Bei einem Kaffee im Garten des Hauses schweift der Blick über das freie Feld. Allerdings könnte sich das ändern, wenn dort bald die neue B96 gebaut wird.

Abschied von Rügen. In Stralsund der Abschied von der Reisegruppe. Und rein ins sonntagnachmittägliche Bahngetümmel. Auf dem Weg von Stralsund nach Neustrelitz füllt sich der kleine Zug. In Neustrelitz muss ich umsteigen in den RE5 aus Rostock. Der Bahnsteig ist voll, viele Radfahrer wollen mit. Ich finde zum Glück noch einen Platz, aber spätestens in Fürstenberg ist es kritisch, wenn die vielen Radtouristen noch zusteigen wollen. Dann wird es richtig eng…

RTelenovela

Rügen 2011 (2): Mücken – Der Vilm

Sonntag, den 22. Mai 2011
Tags: , , , ,

(1) -> 2.1.2011

Den Süden von Rügen kenne ich eigentlich nur vom Durchfahren. Wenn ich von der Glewitzer Fähre komme, führt meine Reise eigentlich immer über Garz und Putbus nach Binz. Unsere Reise jedoch führte in genau diesen Süden der Insel.

Erster Stopp: Lauterbach. Vom dortigen Hafen aus fährt die Fähre zur Insel Vilm. Vor der Wende war sie ein Sperrgebiet, weil dort der Ministerrat der DDR sein Urlaubsdomizil hatte. Normale DDR-Bürger durften nicht auf den Vilm, das änderte sich erst 1990. Deshalb ist die Insel für viele heute noch sagenumwoben.
Heute ist Vilm ein Naturschutzgebiet – wie übrigens auch schon 1936. Nur wenige Menschen dürfen pro Tag überhaupt dorthin. Nur eine bestimmte Reederei fährt zur Insel.

Auf der Fähre meinten ein paar Rentner, dass es ja angeblich Mücken auf Vilm gebe. Ich fand das lustig. Die sollen sich mal nicht so haben, dachte ich.
Auf Vilm änderte sich meine Meinung.
Nur mit geführten Touren geht es über die Insel. Als unser Ranger an der Stelle des Weges, die in den Wald hinein führt, auch meinte, es gäbe viele Mücken – da wussten wir schon: Er hat Recht.
Vilm ist an sich ganz schön. Naturbelassene Wälder, uralte Bäume. Der älteste Baum auf der Insel ist etwa 850 Jahre alt.
Allerdings hat Vilm tatsächlich eine Plage: die Mücken. Vilm hat wirklich viele Mücken. Sehr viele Mücken. Während uns der Ranger also irgendwas zeigte und erklärte, standen wir mitten im Mückeschwarm. Herrlich.

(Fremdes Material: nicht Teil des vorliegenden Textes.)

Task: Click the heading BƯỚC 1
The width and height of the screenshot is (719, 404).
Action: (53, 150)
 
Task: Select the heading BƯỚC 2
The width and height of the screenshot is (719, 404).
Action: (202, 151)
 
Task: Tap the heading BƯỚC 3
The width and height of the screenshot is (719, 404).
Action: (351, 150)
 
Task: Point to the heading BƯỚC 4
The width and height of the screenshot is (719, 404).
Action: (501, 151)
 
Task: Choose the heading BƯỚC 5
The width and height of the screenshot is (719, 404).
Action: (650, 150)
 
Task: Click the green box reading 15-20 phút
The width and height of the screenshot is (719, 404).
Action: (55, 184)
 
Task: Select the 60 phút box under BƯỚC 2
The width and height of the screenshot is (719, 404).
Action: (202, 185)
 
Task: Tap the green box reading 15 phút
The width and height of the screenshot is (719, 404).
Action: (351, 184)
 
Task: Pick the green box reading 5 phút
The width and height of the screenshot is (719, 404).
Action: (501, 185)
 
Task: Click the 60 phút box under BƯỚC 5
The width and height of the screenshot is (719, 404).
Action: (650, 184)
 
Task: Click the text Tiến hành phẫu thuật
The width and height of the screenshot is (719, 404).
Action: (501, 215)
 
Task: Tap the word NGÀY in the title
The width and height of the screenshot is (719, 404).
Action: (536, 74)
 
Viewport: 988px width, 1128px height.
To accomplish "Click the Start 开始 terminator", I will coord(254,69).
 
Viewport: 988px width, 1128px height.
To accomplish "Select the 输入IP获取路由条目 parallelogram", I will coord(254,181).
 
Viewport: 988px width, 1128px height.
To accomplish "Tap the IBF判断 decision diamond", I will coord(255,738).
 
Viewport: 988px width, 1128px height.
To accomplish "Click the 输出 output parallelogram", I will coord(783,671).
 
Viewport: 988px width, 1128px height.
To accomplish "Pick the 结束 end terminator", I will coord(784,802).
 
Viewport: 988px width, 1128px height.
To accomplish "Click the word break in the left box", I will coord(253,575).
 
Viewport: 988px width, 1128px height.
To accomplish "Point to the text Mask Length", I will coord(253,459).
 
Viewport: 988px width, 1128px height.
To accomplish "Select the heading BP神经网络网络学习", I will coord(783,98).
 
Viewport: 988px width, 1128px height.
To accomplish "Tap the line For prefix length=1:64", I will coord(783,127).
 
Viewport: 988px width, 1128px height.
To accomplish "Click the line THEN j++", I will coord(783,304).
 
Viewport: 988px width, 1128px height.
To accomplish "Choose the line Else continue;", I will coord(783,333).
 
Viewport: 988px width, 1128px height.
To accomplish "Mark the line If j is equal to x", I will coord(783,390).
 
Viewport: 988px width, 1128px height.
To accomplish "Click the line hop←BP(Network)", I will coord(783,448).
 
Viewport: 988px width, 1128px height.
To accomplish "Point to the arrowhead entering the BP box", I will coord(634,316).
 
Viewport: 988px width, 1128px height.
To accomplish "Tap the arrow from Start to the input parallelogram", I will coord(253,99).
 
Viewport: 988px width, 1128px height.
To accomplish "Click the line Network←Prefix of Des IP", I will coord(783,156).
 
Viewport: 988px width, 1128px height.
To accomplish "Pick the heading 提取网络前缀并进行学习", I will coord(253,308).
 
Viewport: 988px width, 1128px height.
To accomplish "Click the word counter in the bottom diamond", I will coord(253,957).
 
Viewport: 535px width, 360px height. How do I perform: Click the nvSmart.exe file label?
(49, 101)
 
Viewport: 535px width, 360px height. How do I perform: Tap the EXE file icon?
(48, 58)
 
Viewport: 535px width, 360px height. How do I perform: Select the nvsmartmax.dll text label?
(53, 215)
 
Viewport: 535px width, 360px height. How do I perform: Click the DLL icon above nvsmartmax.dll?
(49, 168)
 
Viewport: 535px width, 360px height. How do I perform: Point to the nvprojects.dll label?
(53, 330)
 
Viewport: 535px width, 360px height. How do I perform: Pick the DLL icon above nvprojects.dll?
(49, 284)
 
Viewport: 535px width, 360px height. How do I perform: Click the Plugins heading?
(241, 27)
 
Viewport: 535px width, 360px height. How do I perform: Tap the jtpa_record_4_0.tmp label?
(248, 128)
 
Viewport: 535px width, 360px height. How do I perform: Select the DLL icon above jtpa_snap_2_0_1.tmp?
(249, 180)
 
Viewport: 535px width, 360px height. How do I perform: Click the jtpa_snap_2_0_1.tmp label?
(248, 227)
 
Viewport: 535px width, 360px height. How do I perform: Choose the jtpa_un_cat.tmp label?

Eines der wenigen Häuser auf Vilm diente übrigens bis 1989 als Urlaubsdomizil der Honeckers. Erich, der Staatsratsvorsitzende, selbst war allerdings nur zwei- oder dreimal da. Dafür kamen seine Frau Margot und die Tochter wohl öfter.
Viele Leute fragen nach dem Honecker-Haus, wenn sie auf Vilm sind. Es ist noch da, aber nichts erinnert an die Vorwendezeit. Im Grunde erinnert auf Vilm gar nichts an die Vorwendezeit. Ein bisschen schade ist das schon, wenn man mal überlegt, welche Geschichte Vilm in der DDR-Zeit mitgemacht hat.
Die Rügener Tourismusverantwortliche sah das ganz anders, man müsse doch nicht überall an die DDR-Geschichte erinnern, das sei völlig unnötig. Es scheint, als ob das ein Reizthema auf Rügen ist.

Und weil wir sowieso schon im Wald unterwegs waren, nahmen wir auch noch den nächsten mit. Abseits von Lauterbach bei Putbus steht am Ufer des Greifswalder Boddens der Goor. Das ist ein Wald-Naturschutzgebiet, in dem es den Pfad der Muße und Erkenntnis gibt. Toll, sich die alten Buchen und Eichen anzusehen, die verschiedenen Landschaften und Wildnisinseln. Kleine Moore, Hügelgräber und vieles mehr.

Aber eines steht fest: Unser Bedarf an Wald und Mücken ist für die nächste Zeit gedeckt.
Jetzt sitzen wir im Gutshaus in Zicker und lassen die nächtliche Seele baumeln. In völliger Abgeschiedenheit auf einem kleinen Dorf in geräumigen Wohnungen. Eine echte Rückzugsinsel.